### Task inputs
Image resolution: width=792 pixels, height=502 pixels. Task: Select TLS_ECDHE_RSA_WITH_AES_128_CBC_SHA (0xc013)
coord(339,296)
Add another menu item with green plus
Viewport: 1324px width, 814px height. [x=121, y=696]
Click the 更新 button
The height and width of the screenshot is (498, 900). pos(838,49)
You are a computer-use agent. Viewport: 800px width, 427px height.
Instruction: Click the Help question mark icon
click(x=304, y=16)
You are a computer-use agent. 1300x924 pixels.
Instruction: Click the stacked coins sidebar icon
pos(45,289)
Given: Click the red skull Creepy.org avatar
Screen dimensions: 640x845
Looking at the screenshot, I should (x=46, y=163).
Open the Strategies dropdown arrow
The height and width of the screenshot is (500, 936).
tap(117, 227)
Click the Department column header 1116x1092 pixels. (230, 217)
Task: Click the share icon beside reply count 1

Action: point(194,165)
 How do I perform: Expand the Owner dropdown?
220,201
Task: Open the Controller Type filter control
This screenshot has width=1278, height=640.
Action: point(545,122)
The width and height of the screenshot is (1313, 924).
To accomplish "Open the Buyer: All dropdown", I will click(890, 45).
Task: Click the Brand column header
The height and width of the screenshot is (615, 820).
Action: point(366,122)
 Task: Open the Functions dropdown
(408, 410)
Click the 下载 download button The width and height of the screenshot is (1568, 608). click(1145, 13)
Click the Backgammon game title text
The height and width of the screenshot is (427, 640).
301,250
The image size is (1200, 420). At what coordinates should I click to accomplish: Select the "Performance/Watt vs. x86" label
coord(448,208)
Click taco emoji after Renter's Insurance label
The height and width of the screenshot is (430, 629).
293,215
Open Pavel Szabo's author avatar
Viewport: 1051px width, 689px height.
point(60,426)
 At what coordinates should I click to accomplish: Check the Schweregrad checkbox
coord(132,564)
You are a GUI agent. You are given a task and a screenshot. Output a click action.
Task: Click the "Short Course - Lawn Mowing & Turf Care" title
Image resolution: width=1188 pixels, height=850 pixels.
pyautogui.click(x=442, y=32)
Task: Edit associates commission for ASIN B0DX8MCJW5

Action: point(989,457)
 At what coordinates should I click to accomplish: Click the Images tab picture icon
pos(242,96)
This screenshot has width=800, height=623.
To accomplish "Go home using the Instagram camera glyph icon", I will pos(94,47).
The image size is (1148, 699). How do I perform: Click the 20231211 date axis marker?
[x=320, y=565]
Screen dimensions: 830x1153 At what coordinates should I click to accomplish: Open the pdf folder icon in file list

### Exercise
All lines from the one that holds "Course - Lawn" through the end of the material, both ends included, should be restated exactly.

### Result of this exercise
Task: Click the "Short Course - Lawn Mowing & Turf Care" title
Image resolution: width=1188 pixels, height=850 pixels.
pyautogui.click(x=442, y=32)
Task: Edit associates commission for ASIN B0DX8MCJW5

Action: point(989,457)
 At what coordinates should I click to accomplish: Click the Images tab picture icon
pos(242,96)
This screenshot has width=800, height=623.
To accomplish "Go home using the Instagram camera glyph icon", I will pos(94,47).
The image size is (1148, 699). How do I perform: Click the 20231211 date axis marker?
[x=320, y=565]
Screen dimensions: 830x1153 At what coordinates should I click to accomplish: Open the pdf folder icon in file list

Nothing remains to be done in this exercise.